• EXERCISE OBJECTIVE: In the records that follow, find the line with "The height and width of the screenshot is (480, 513)."; from there, retype every line exactly through the line with "Task: Click the small green 2015 change bar", which also belongs to the answer.

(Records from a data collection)
# # # # #
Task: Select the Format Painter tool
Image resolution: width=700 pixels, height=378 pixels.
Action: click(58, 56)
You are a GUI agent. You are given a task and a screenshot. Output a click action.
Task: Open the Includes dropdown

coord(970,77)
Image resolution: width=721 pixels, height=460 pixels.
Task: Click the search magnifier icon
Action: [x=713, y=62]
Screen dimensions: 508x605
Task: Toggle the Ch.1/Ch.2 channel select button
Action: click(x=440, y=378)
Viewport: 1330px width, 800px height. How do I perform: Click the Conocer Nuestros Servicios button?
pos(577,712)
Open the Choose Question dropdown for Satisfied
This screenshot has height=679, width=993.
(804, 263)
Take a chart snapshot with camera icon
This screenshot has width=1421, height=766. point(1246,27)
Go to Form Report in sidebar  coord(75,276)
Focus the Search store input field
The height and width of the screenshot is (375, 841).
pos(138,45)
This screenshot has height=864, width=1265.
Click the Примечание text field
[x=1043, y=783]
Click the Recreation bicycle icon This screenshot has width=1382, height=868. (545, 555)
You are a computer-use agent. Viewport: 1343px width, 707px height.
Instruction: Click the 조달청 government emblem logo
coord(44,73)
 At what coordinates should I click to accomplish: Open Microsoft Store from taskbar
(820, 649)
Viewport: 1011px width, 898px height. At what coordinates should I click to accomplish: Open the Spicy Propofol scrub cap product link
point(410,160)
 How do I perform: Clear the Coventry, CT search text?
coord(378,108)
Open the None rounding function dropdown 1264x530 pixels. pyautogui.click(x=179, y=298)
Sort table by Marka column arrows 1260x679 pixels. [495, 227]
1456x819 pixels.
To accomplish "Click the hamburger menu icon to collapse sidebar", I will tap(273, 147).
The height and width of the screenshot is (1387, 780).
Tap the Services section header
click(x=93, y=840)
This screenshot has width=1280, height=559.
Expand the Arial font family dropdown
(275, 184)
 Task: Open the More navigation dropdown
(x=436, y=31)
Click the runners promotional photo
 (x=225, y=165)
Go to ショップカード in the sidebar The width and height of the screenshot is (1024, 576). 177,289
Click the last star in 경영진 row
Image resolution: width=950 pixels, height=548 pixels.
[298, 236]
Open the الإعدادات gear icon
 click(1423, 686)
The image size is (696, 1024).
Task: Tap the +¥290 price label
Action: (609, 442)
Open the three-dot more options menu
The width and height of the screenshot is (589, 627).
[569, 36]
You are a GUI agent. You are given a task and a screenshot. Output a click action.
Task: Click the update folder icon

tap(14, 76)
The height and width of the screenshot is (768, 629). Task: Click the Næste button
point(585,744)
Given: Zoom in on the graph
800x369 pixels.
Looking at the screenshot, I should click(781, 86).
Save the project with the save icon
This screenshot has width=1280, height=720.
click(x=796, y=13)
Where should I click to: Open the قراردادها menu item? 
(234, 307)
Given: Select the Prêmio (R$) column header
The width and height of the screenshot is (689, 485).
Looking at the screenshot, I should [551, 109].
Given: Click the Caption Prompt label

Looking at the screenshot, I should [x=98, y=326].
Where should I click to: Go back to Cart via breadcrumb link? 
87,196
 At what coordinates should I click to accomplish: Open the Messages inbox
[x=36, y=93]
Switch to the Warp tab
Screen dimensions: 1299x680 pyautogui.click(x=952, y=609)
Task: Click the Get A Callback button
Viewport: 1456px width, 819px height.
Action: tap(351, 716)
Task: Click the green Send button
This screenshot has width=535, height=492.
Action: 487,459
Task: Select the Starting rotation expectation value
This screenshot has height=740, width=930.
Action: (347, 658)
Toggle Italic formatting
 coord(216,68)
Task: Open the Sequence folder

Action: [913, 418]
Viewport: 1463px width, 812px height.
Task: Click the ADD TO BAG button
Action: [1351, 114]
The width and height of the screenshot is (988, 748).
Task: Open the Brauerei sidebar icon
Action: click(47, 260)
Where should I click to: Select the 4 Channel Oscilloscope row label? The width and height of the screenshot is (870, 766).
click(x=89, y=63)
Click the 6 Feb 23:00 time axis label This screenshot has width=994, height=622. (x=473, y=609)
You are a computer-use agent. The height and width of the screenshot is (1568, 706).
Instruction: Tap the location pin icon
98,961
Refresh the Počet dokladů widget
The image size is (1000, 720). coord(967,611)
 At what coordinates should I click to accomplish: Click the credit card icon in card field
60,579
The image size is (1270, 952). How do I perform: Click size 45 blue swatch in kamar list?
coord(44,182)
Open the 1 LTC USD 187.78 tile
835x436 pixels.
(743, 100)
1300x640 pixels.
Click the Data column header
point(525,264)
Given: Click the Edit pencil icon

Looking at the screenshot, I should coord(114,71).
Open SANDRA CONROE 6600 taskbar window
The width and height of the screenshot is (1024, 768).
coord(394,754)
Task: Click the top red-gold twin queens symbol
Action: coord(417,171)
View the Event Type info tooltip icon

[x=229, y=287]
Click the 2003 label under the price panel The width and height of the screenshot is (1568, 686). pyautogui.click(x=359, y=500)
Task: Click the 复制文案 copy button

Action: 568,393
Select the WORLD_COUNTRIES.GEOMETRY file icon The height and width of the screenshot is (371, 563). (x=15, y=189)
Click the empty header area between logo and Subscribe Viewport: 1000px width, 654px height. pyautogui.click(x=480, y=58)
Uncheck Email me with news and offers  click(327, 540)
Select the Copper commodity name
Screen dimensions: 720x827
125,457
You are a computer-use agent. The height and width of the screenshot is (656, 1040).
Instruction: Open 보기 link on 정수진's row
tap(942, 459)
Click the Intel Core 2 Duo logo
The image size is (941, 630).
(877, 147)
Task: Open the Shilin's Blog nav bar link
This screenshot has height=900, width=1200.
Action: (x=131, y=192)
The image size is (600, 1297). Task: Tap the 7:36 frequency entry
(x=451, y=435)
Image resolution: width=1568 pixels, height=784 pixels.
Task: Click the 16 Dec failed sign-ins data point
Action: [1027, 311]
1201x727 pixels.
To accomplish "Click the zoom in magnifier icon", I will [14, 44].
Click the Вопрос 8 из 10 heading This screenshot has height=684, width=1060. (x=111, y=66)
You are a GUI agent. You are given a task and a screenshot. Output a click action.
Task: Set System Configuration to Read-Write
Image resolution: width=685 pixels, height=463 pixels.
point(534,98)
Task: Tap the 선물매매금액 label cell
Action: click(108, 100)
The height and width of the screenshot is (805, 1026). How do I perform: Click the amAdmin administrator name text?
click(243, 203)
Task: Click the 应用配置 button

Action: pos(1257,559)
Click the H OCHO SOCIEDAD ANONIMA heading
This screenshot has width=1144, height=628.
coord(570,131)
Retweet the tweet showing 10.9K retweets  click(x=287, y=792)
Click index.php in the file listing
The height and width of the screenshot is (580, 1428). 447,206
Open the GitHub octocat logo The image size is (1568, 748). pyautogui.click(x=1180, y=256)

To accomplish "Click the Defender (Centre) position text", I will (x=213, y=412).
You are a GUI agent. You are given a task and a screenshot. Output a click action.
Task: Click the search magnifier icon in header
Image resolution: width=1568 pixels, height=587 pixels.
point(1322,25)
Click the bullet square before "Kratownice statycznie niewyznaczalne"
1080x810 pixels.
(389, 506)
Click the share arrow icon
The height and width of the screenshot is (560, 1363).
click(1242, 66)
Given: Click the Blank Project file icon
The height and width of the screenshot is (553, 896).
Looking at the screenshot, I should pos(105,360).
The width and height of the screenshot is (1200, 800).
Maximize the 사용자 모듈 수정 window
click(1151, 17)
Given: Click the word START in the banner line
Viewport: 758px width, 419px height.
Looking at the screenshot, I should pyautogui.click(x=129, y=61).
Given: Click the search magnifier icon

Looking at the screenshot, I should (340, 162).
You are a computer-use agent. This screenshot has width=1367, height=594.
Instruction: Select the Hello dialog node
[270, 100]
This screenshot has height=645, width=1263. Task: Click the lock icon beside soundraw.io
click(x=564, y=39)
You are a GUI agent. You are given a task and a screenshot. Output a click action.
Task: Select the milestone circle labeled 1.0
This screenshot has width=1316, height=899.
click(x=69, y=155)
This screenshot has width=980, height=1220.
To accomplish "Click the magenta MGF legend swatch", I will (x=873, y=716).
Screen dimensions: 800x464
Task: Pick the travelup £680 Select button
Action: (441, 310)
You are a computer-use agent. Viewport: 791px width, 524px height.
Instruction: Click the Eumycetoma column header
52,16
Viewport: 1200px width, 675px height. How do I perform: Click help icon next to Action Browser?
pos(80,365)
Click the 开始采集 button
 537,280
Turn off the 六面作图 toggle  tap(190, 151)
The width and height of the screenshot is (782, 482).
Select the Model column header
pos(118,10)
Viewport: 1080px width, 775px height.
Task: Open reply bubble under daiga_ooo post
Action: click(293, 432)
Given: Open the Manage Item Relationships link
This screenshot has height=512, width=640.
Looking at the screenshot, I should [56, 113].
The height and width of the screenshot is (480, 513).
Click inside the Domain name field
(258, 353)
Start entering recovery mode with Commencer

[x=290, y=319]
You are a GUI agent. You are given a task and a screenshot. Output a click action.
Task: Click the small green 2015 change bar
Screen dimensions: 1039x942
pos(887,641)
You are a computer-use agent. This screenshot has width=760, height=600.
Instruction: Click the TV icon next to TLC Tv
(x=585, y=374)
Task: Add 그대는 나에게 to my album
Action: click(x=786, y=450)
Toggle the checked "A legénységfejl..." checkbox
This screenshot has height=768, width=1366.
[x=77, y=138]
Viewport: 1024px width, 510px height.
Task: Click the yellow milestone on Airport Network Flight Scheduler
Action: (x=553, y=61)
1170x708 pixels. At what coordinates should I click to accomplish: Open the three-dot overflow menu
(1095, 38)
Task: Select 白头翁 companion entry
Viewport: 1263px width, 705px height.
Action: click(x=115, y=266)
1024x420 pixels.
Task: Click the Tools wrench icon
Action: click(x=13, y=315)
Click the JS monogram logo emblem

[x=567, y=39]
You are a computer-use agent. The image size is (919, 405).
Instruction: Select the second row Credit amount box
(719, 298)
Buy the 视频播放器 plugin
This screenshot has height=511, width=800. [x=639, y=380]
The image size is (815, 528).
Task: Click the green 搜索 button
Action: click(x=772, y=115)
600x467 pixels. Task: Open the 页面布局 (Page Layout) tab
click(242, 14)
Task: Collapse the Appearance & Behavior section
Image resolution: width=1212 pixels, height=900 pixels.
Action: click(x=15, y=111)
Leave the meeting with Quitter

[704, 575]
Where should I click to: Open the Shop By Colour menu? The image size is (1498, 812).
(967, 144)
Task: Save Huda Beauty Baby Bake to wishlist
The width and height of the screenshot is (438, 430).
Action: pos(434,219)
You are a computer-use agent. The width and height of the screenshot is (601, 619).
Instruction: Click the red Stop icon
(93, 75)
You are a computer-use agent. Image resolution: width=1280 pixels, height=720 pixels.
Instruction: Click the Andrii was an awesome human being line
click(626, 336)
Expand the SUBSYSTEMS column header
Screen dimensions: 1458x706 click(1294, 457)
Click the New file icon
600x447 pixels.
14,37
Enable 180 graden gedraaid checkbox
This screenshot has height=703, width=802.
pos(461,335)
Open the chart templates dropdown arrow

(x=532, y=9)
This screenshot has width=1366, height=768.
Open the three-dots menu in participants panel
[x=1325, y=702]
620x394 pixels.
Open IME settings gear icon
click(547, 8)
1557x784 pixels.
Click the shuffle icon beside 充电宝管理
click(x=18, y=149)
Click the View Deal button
# # # # #
• REPLY TO THE EXERCISE:
The height and width of the screenshot is (480, 513).
Click inside the Domain name field
(258, 353)
Start entering recovery mode with Commencer

[x=290, y=319]
You are a GUI agent. You are given a task and a screenshot. Output a click action.
Task: Click the small green 2015 change bar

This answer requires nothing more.